PTI reported that India's ambassador to the United States, Naresh Chandra, was meeting senior U.S. officials seeking to revive dialogue between the two countries.

A senior government official denied that there had been a change of tack. He said the news conference was part of a policy of openness with the media and it was Yeltsin who had called Vajpayee and there was nothing unusual about the envoy to Washington meeting top-level officials.

"The diplomatic initiative was there from day one of the blasts," he said. "We have been saying that India seeks peace, is not interested in an arms race and wanted to ensure security."

India tested five nuclear devices last week, its first in 24 years, triggering a storm of global outrage. The United States and some other countries imposed sanctions on New Delhi and arch-foe Pakistan said it would conduct tests of its own.

Earlier this week, Interior Minister Lal Krishna Advani had said Pakistan should "realize the new geostrategic situation" and warned that India would take a new, proactive stand on militancy on its soil.

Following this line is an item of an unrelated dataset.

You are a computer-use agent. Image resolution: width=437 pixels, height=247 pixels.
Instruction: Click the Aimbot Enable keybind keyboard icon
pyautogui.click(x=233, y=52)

On Thursday the government issued a sternly worded statement that accused Pakistan of border attacks to mask the movement of militants into the strife-torn Kashmir valley.

A senior minister said that while New Delhi wanted peace, it was capable of fighting Pakistan on any battleground.

But a few hours later, Vajpayee's principal secretary, Brajesh Mishra, told reporters emphatically: "There is no question of a war with Pakistan. We are not going for a war with Pakistan."

India accuses Pakistan, with which it has gone to war three times since independence in 1947, of arming and training Islamic guerrillas in Kashmir. But Islamabad says it gives separatists only political and diplomatic support.

More than a dozen militant groups are fighting for Kashmir's independence or merger with Pakistan. India controls two-thirds of the region and Pakistan the rest.

Mishra said New Delhi was waiting for a response from Islamabad to its proposal for a resumption of their deadlocked talks.

But Pakistan's foreign minister, Gohar Ayub Khan, told an Indian television channel that while Islamabad was interested in resuming dialogue, it would be a futile exercise.

"India has sucked us in Pakistan into a headlong arms race," he said.

The Indian Express said in an editorial on Friday that "at least half a dozen voices" were speaking at cross-purposes on India's foreign policy at a time when a coherent, unified voice was more necessary than ever.

"The nation has savored its nuclear triumph long enough. Now the time has come to use it wisely," it said.

"If the first step towards doing this is to moderate the chest-thumping and come down to earth, the next one is to exploit this demonstration of India's nuclear capability to create stability in the region, rather than instability."